In the rush and excitement of December, we often find ourselves craving change as we pull ourselves out of the fog of the holidays and into the New Year. The New Year seems to offer a shiny promise of a “new you”. What better time to throw off old habits and build new disciplines, right?

However, after a few weeks in, we are tired and we find ourselves resorting to old habits. Unfortunately, it is easier to dream of a new us with new habits than it is to maintain the energy to make those dreams and habits a reality. Change takes time and work.

We all have been there – we made a change, and we are gung-ho and excited. Dreams of potential bring a flush to our cheeks and a pep to our step. Then we realize that maintaining the change is hard and we lose our footing. We go on vacation, life gets busy, and that habit we worked hard to form stops.

What is the key to lasting change? How do we maintain it long-term? 

The difficulty with these questions is when we look at change as linear – a straight line from point A to B. Change is more of a squiggly line with steps forward and some backward. However, it can be discouraging to think our change can take time, consistency, and even more – grit. 

Change is about learning about ourselves.

Let’s look at a common scenario to illustrate why lasting change is so elusive:

You are running late for work and it was a rough morning, one where all the things that could go wrong did. Your response is to beat yourself up until you get to work, finding ways you could have “done it better” or foresaw the things that happened that morning as if you should be clairvoyant. You do a good job of really letting yourself know what a failure you are. One mistake or misstep can make you feel worthless in an instant. You even reach back to past examples, like a skilled lawyer, to help prove your case against yourself.

Sound familiar? 

The internal dialogue is one of shame, blame, and guilt emotions, which brain science shows actually shuts down our ability to problem-solve and gets us stuck in our difficult emotions.

In order to foster lasting change, it is important to build the skills of self-compassion.

What is self-compassion?   

Instead of berating ourselves for our failures, as many of us do, self-compassion might say, “You are usually on time and this was a rough morning. You could not have known how the morning would go. You are human and all humans run late at times. Remember last week when a friend was even late to meet with you and it was okay. You did what you could and let your boss know. You can work a little longer to correct it later today or find another way to catch up. Even if you run late today, it doesn’t mean you’re worthless.”

Self-compassion, according to Dr. Kristen Neff’s research, is the idea of speaking and treating ourselves the same way we would a dear friend or loved one – kindly.

Self-compassion is different from self-esteem in that instead of comparing or judging ourselves by others, as self-esteem often does, we instead acknowledge our efforts on the road to change. Self-compassion encourages you to look at what you have accomplished as you encourage your inner-self on the road to that new you.

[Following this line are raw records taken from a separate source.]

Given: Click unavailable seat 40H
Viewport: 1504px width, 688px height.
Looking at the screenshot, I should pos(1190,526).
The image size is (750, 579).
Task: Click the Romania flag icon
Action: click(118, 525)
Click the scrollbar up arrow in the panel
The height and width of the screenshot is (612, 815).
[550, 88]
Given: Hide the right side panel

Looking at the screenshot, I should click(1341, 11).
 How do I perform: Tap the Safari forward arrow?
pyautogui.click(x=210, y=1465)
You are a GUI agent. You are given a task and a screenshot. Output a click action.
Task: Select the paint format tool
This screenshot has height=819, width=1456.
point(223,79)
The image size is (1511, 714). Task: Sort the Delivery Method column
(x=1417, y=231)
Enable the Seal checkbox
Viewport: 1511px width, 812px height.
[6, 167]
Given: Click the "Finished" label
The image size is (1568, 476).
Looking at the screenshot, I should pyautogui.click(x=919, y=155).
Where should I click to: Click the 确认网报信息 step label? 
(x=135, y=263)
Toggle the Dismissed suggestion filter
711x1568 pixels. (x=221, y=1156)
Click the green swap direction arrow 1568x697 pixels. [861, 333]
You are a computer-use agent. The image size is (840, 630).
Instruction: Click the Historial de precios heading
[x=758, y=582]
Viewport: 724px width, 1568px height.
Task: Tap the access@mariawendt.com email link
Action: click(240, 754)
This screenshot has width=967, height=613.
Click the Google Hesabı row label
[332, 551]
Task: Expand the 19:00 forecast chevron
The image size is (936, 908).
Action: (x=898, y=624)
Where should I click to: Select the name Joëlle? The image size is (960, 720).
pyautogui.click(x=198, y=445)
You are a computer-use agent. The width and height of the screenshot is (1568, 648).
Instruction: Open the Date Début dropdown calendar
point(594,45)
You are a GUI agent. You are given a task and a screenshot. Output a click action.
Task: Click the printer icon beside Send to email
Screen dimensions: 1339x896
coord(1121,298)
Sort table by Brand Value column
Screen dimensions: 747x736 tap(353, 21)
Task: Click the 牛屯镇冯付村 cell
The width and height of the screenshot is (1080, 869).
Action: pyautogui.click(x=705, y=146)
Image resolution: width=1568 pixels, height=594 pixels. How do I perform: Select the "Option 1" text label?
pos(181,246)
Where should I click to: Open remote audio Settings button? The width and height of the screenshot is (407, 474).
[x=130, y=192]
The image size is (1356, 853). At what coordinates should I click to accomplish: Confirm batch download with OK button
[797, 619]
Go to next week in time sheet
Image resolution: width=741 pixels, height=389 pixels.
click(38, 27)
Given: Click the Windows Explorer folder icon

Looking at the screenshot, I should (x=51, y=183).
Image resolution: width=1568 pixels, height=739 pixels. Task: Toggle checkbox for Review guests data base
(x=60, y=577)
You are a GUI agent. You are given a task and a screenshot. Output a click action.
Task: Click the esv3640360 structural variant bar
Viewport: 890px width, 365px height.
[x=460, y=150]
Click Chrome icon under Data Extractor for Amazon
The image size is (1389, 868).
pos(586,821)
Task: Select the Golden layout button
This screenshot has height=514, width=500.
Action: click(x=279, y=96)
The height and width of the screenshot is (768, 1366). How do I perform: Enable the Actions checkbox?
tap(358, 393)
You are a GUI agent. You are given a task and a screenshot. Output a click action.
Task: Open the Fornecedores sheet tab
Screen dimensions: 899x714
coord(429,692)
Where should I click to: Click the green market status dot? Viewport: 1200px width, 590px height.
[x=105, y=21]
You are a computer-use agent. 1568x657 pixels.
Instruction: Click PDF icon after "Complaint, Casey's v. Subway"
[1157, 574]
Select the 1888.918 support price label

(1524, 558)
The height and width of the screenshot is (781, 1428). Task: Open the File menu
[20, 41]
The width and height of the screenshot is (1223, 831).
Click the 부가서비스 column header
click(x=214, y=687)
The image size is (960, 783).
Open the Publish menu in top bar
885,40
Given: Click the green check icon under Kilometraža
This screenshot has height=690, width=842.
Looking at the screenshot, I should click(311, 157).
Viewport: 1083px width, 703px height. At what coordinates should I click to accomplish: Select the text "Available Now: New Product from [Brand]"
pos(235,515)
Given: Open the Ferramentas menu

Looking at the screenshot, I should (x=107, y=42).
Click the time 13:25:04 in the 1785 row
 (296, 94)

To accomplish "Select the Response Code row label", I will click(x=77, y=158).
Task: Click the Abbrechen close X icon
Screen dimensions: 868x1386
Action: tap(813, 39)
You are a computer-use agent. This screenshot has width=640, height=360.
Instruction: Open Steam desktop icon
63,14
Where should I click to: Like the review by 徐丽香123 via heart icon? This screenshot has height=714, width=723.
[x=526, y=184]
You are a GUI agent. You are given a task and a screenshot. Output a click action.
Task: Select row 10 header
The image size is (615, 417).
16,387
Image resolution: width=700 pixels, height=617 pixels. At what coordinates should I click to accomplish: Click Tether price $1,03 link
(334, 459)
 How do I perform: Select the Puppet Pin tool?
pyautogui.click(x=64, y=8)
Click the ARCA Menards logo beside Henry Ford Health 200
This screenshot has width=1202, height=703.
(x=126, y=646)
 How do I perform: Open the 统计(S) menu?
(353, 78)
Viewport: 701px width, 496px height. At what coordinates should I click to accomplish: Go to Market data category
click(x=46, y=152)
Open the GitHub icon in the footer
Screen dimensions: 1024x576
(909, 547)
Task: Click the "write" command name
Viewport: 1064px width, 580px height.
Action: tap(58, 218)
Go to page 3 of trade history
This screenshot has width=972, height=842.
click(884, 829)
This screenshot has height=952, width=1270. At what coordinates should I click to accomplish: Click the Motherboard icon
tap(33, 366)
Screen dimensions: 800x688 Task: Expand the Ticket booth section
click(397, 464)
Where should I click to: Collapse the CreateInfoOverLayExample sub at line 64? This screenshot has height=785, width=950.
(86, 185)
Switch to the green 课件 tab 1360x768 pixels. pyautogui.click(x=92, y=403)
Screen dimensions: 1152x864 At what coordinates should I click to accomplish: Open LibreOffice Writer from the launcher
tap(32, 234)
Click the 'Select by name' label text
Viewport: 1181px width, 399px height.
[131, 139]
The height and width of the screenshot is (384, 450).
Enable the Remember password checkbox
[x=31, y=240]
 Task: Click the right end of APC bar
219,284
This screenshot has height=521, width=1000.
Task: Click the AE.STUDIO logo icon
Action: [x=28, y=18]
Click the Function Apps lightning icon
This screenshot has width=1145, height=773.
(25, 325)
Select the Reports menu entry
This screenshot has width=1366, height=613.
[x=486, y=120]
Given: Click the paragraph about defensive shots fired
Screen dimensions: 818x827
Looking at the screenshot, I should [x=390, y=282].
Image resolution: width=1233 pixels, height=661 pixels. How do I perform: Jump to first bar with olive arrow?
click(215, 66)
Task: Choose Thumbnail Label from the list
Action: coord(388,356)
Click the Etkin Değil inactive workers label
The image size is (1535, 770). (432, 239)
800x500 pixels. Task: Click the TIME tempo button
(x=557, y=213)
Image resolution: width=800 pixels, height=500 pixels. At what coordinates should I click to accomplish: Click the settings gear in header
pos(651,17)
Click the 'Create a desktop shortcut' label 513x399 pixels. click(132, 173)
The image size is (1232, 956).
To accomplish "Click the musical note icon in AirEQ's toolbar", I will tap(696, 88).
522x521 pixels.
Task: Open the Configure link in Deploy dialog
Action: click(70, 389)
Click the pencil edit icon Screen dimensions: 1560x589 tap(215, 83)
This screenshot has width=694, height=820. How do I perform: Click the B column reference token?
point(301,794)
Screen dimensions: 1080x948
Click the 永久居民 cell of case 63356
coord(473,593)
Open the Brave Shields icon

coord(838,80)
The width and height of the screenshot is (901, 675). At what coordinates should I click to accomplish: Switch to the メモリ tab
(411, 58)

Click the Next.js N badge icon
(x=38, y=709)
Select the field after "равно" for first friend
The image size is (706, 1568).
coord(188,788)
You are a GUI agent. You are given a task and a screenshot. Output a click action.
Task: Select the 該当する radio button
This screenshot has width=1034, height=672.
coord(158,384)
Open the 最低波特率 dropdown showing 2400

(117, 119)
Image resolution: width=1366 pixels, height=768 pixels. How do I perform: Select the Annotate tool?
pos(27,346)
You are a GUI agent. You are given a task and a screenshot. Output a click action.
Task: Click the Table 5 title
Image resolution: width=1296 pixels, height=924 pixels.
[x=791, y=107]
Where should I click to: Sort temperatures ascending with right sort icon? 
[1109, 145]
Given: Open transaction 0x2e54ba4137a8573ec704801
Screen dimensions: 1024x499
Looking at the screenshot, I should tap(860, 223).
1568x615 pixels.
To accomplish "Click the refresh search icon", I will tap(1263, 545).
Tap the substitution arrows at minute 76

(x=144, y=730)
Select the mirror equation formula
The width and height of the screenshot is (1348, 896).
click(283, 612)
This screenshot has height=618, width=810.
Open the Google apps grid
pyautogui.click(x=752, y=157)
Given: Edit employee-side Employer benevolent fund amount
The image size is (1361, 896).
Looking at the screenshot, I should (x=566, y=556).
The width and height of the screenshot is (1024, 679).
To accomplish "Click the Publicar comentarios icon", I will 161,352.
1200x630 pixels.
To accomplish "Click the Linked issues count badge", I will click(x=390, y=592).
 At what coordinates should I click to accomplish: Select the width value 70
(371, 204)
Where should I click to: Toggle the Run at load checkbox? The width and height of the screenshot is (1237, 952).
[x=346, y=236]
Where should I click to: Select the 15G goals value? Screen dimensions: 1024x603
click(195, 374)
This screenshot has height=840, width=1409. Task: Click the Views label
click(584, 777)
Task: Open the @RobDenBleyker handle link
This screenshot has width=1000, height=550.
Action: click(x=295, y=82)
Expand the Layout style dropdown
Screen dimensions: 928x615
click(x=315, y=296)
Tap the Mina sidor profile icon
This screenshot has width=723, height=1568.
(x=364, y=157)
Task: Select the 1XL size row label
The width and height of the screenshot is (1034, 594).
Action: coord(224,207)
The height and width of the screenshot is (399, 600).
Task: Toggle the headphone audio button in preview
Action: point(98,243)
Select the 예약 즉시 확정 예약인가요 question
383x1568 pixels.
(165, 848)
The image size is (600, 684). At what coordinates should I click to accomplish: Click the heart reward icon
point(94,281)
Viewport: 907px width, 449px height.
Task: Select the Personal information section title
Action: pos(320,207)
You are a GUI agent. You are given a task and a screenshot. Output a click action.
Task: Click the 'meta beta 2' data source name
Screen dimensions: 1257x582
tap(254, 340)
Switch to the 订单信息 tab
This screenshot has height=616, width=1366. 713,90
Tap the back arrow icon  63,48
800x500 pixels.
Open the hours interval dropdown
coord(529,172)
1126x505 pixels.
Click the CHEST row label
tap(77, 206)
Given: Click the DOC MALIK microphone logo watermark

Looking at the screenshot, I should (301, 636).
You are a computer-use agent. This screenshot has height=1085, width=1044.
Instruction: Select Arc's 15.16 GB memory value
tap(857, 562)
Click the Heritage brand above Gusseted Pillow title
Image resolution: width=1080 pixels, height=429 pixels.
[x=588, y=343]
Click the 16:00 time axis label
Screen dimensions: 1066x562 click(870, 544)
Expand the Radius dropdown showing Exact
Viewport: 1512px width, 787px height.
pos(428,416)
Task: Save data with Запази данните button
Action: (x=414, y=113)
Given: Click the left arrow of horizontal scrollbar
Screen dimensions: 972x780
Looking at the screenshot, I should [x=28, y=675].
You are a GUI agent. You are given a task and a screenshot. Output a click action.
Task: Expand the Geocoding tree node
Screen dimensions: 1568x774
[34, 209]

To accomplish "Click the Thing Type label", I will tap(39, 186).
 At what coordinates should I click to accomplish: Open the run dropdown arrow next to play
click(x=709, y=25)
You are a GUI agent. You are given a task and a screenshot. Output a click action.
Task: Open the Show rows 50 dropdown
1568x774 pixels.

Self-compassion also combats shame, which can shut down our ability to problem-solve. Rarely do we see someone change from being yelled at and put-down. By treating ourselves this way, we ultimately destroy our sense of identity, increasing the pain and bringing out our defenses. It might achieve the present moment’s tasks, but at what cost?

Instead of shaming yourself, practice self-compassion using the following three steps:

  1. Mindfulness- As we explored in the first post, mindfulness is observing your thoughts and feelings without judgment. So, instead of shaming yourself for being late, mindfulness encourages you to notice that your propensity is to judge and shame yourself. It is catching yourself in your process. When we use curiosity and practice mindfulness, it can give us insight into the loops and the actual patterns we find ourselves stuck in.
  2. Self-Kindness- In her research, Dr. Neff explains that the skill of self-kindness would be to speak to yourself like a close friend. Rarely do we speak to those we love in the same way we do ourselves. In fact, being kind to yourself helps you move through the difficult emotions. The brain science shows that soothing yourself when you are upset rather than shaming yourself will help bring your prefrontal cortex back online to problem-solve and increase your ability to regulate your emotions in difficult times.
  3. Common Humanity- Common humanity, from Dr. Neff’s research, is the idea that difficult emotions and mistakes are part of the human experience. It’s human to run late at some point in your life, and understanding that is using common humanity. It is showing yourself the grace that you extend to others.

Self-compassion skills build on each other, and you can start anywhere in the process to change that inner dialogue and relationship with yourself. Overall, the key to self-compassion is that it gives us permission to be human and try again – to be resilient. When you practice self-compassion, it helps build your resiliency.

The true illusion of January is that it seems simple to pick a goal, add some new strategies, and see change. And that can work for a bit, but lasting change takes work noticing your patterns, not just formulating a new plan.

 

How can you notice your patterns in this New Year? What goals do you repeatedly set but find yourself struggling to maintain? What continual loops do you find yourself in and how do you talk to yourself about those loops?

Therapy can look at these underlying barriers and examine our struggle to give ourselves self-compassion. It can help to explore the underlying expectations we have on ourselves from our family or the past. Change, as easy as our society can make it seem, takes time.

Self-compassion could be the concept that helps you unlock what is missing to continue on the path of change.